Summary: mishandled corruption of primary GPT table, failure to boot
Product: File System Reporter: Chris Murphy (bugzilla)
Component: OtherAssignee: fs_other
Status: NEW ---    
Severity: normal CC: alan, davidlohr, Matt_Domsch, rtguille, samuel-kbugs
Priority: P1    
Hardware: All   
OS: Linux   
Kernel Version: 3.11.5-302 Subsystem:
Regression: No Bisected commit-id:
Attachments: altered LBA 2
rdsosreport.txt

Description Chris Murphy 2013-10-24 04:31:37 UTC
Upon altering a single byte within LBA 2 (the primary GPT table), the computer fails to boot as systemd complains of failed dependency for /sysroot. Relevant kernel message:

kernel: vda: unknown partition table

Because a one byte change causes this, I'm guessing the kernel does compute and compare checksums, and determines the primary GPT is invalid. But then the kernel also doesn't decide to use the valid backup GPT. The primary GPT header is intact and passes its own checksum, so the location of the backup GPT should be reliable information.
Comment 1 Chris Murphy 2013-10-24 04:37:31 UTC
Created attachment 112161 [details]
altered LBA 2

Full sector, primary GPT table. Offset 0x14 changed from 0x45 to 0x46, i.e. EFI is changed to FFI in the BIOSboot partitiontypeguid; so this is non-critical information about a non-critical partition.
Comment 2 Chris Murphy 2013-12-04 08:00:56 UTC
For reasons I don't understand, none of the corruptions I've tried: various corruptions, separately, of only the primary gpt header, primary gpt header crc, primary gpt table, primary gpt table array crc, and so on for the secondary gpt as well trigger any of the messages in block/partitions/efi.c. The message I get in every case is in block/partitions/check.c which is "unknown partition table".
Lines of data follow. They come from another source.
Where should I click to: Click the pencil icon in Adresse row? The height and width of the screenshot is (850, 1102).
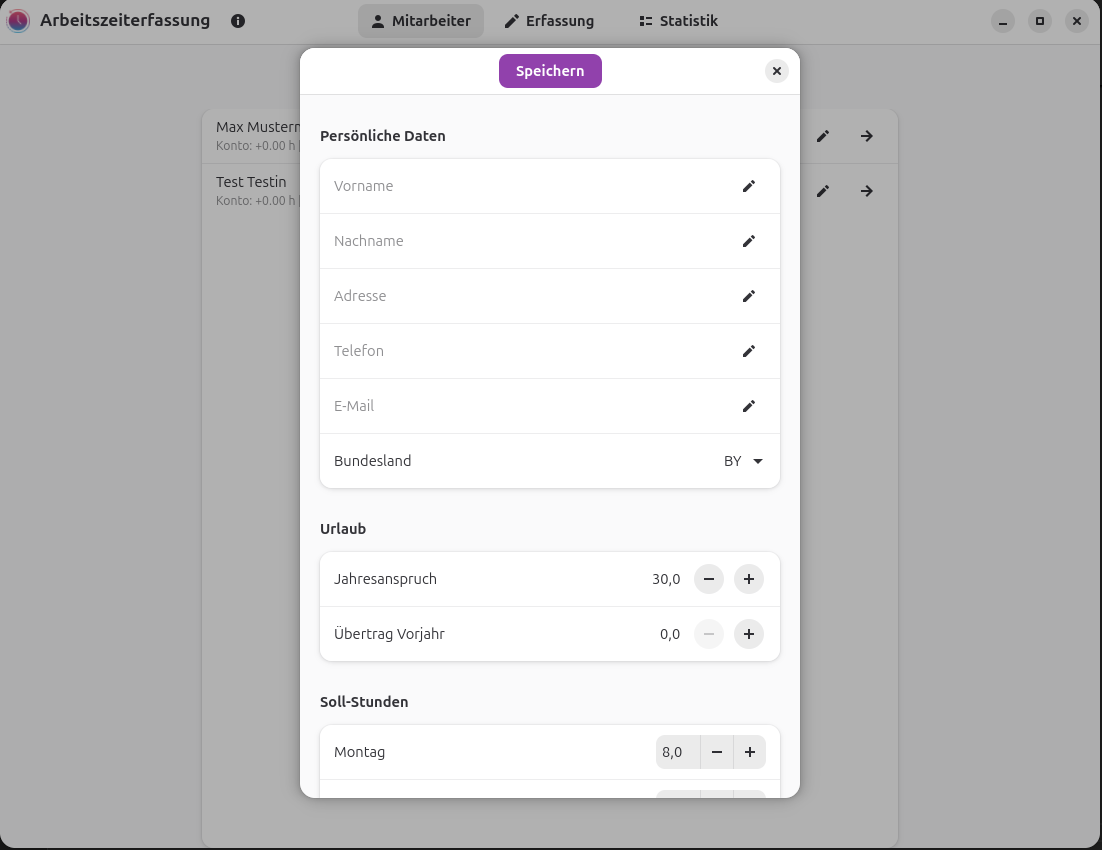tap(748, 296)
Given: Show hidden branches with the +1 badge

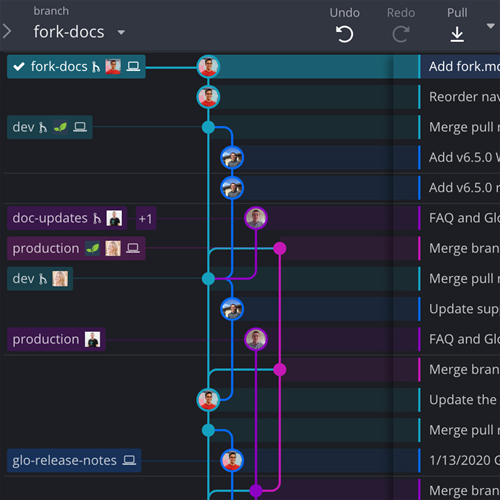Looking at the screenshot, I should pyautogui.click(x=146, y=219).
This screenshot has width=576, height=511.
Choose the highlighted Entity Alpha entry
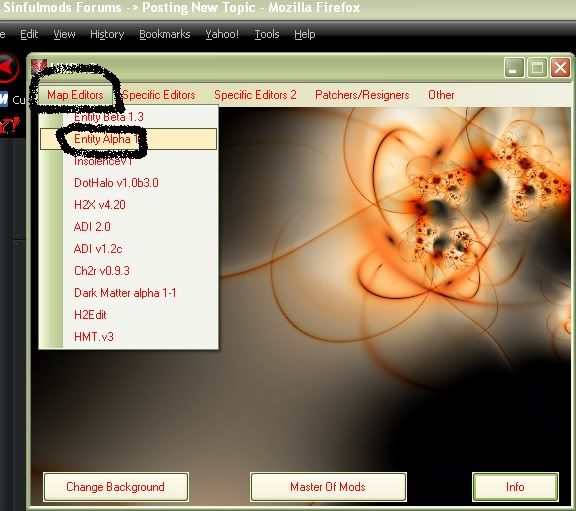click(128, 139)
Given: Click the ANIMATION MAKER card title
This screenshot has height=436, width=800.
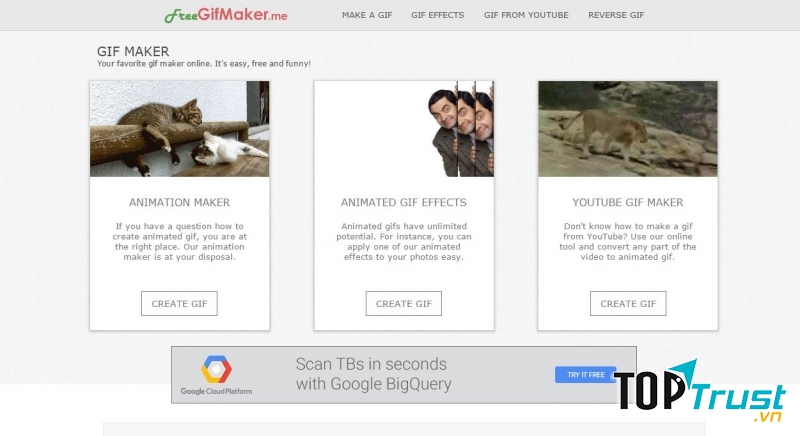Looking at the screenshot, I should click(180, 202).
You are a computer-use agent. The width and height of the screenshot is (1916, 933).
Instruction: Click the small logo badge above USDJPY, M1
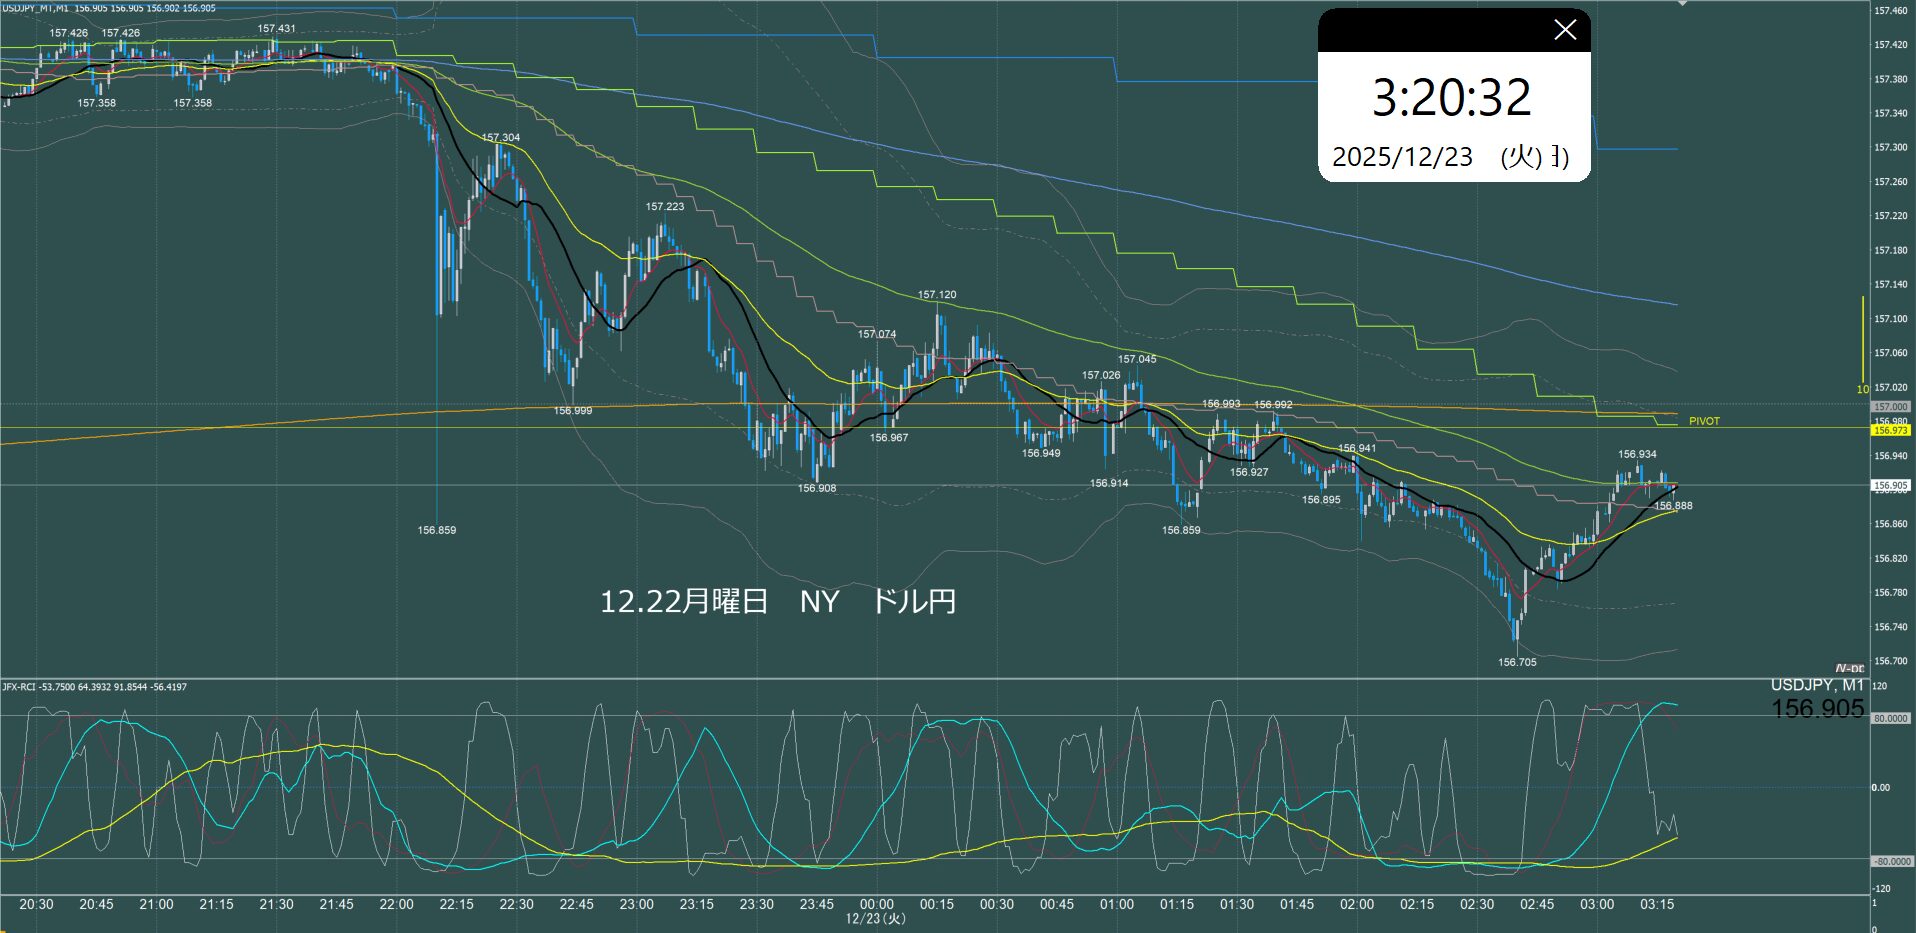pos(1849,668)
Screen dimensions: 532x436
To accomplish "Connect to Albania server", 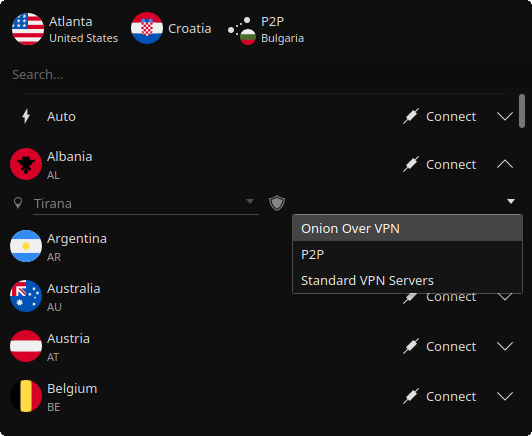I will [440, 165].
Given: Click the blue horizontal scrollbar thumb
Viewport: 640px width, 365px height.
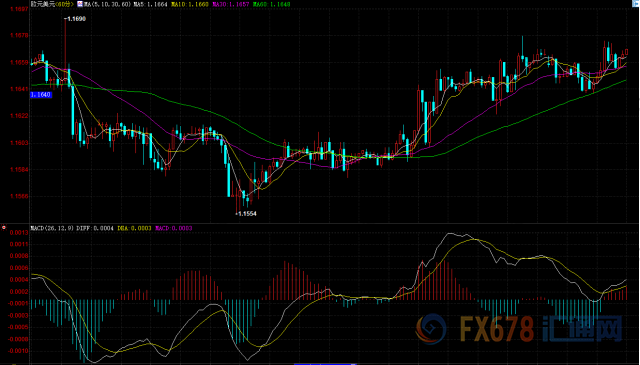Looking at the screenshot, I should click(x=325, y=364).
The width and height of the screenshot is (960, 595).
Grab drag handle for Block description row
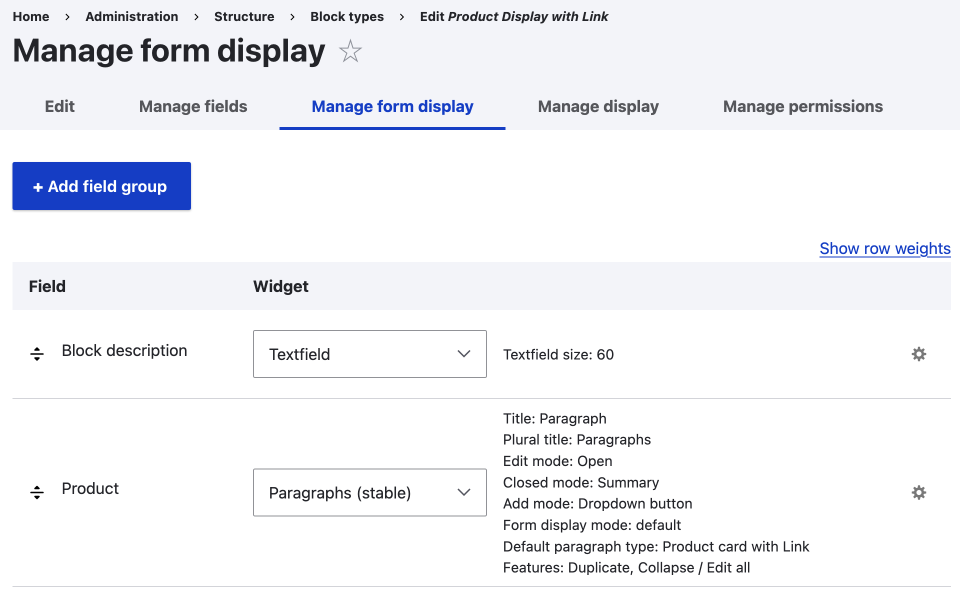tap(37, 354)
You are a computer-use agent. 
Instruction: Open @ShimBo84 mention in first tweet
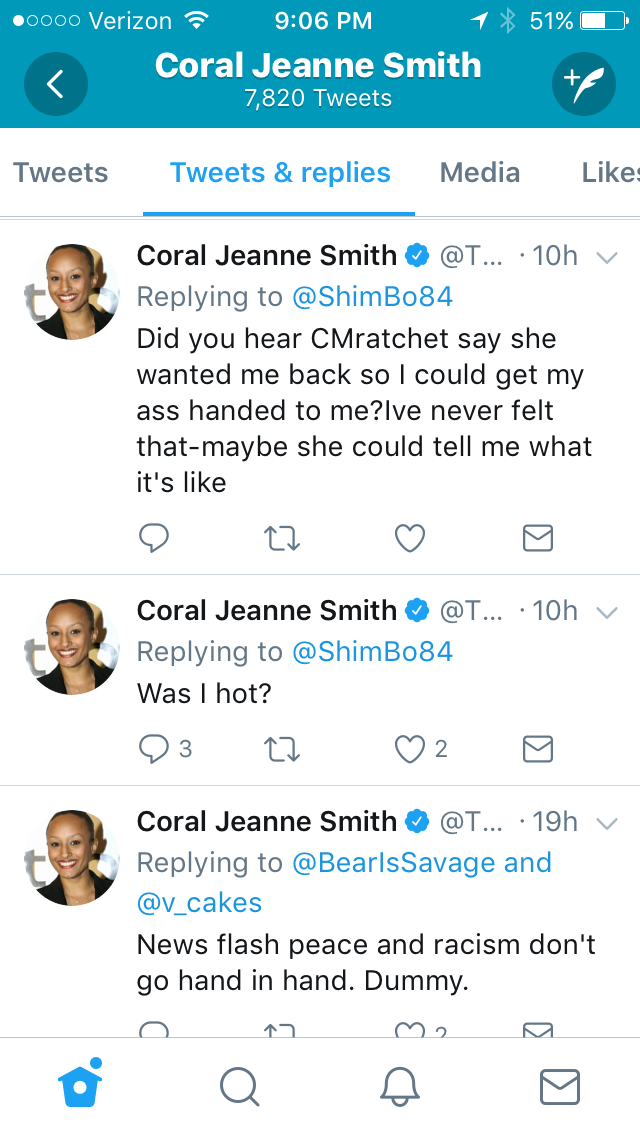373,296
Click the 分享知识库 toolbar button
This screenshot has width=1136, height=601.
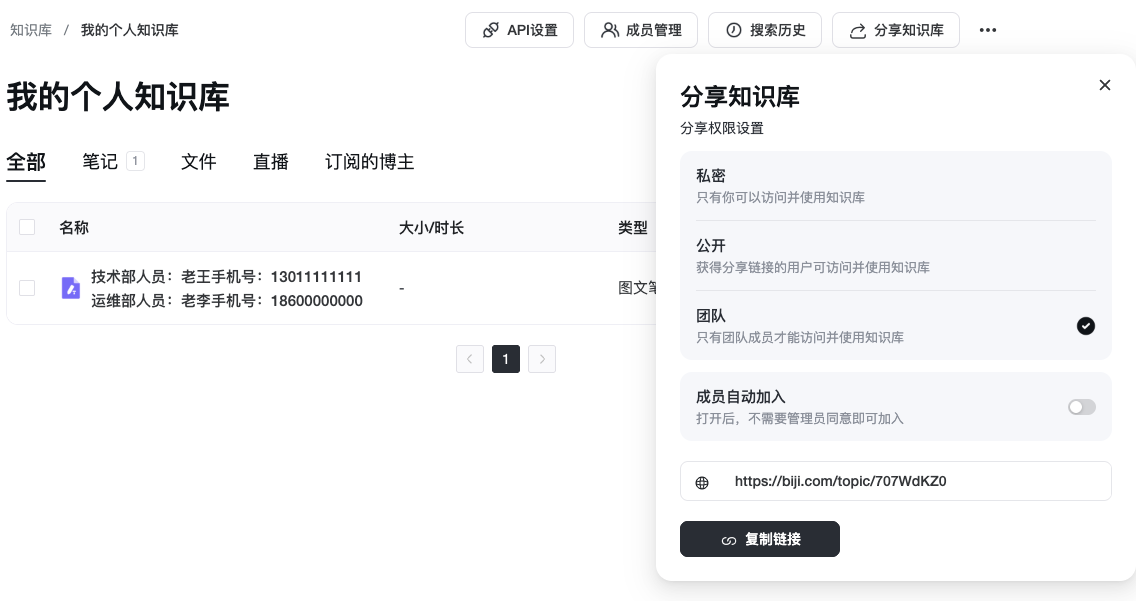895,30
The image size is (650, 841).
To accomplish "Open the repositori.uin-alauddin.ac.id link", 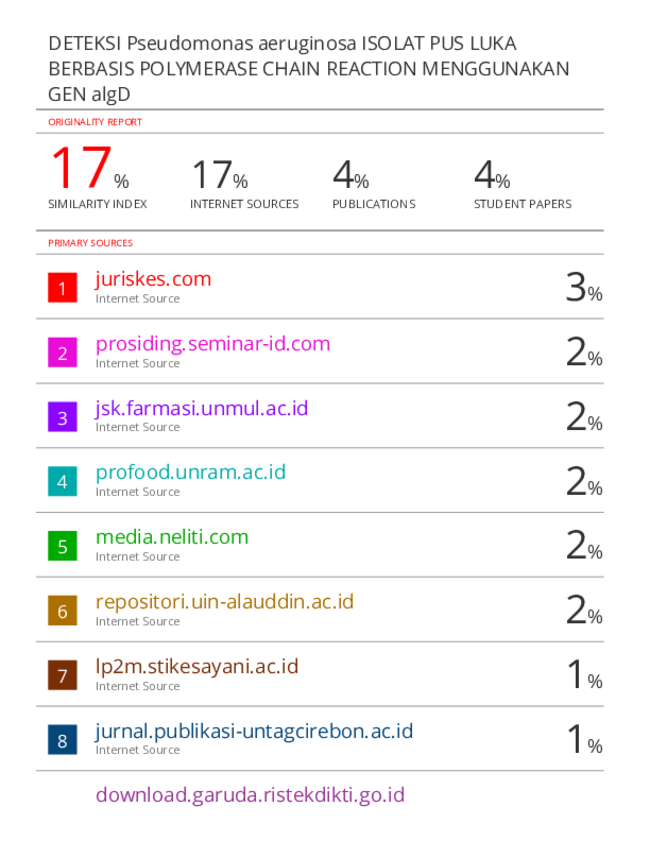I will click(225, 602).
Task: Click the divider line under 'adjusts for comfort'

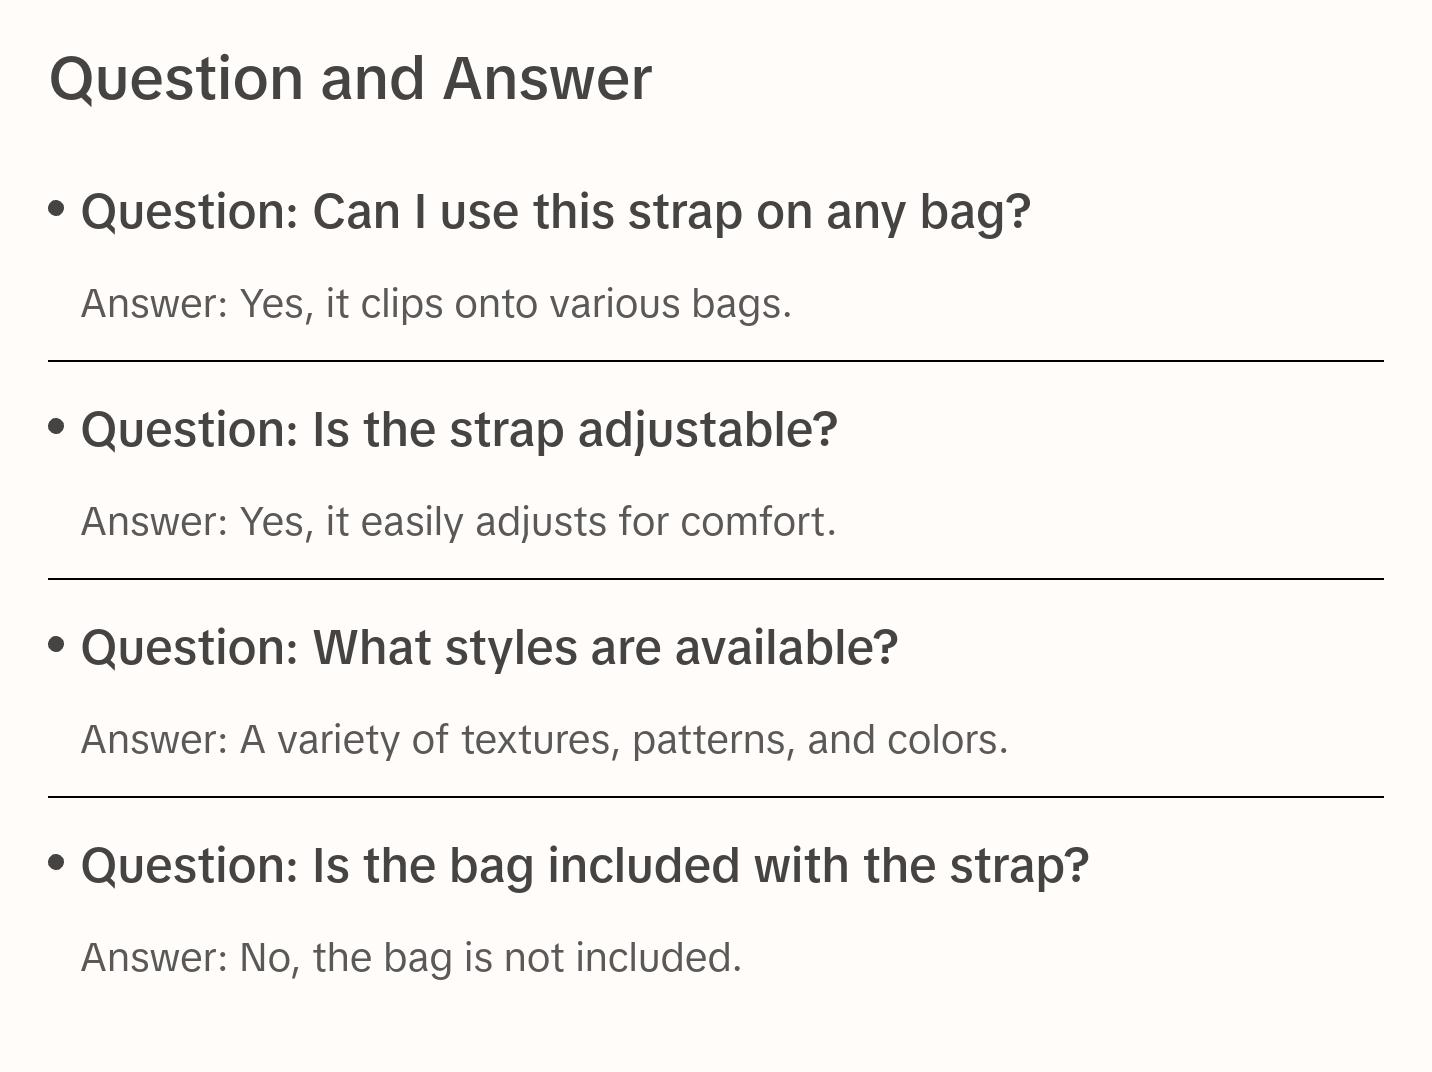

The result is boot failure as systemd dev-vda2.device times out and I end up in emergency.target. Since there's code to identify various problems with a GPT, note them, and gracefully continue as long as either the primary or backup GPTs are valid (which in all test cases I only corrupted one element at a time), it seems this failure is unintended, and the "unknown partition table" is bogus.
Comment 3 Chris Murphy 2013-12-04 08:02:47 UTC
Created attachment 117371 [details]
rdsosreport.txt

3.11.10-300.fc20.x86_64

Attaching rdsosreport for the latest example failure which was corruption of the primary gpt header CRC, changing one of the 4 byte values by one. Yet instead of being identified as having a bad CRC, instead the result is "unknown partition table".
Comment 4 Davidlohr Bueso 2013-12-04 22:53:41 UTC
If your primary gpt is corrupted, then the only way to tell Linux to use the alternate/backup is to use the 'gpt' kernel parameter - this is indeed *undocumented*, or at least incomplete. Note that this option will also skip the mbr checks. Please try using this option and also enable debugging - you should see something like "Primary GPT is invalid, using alternate GPT" in dmesg.
Comment 5 Alan 2013-12-05 00:20:17 UTC
That strikes me as a bug given the intention of the GPT backup appears to be resilience and most GPT system end users won' t be clued up enough to fiddle with kernel parameters.
Comment 6 Davidlohr Bueso 2013-12-05 00:24:27 UTC
I agree, but the rationale behind this is to protect against devices which misreport their size, and forces the user to decide to use the Alternate GPT when they still have a valid primary header.
Comment 7 Chris Murphy 2013-12-18 08:23:44 UTC
The thing is, we're talking about 1 bit of corruption in either the header or table. The primary GPT is actually OK except it doesn't pass checksum, so it has a statistically good chance of still booting. But instead, the kernel clearly knows the primary GPT is corrupt, and then face plants. I don't think it's OK to, by default, make the whole point of GPT utterly useless as a work around for broken hardware that lies about the size.

However, I wonder how misreported device size causes the alternate to be used, or how we're avoiding possibly significant data loss if the drive misbehaves this much?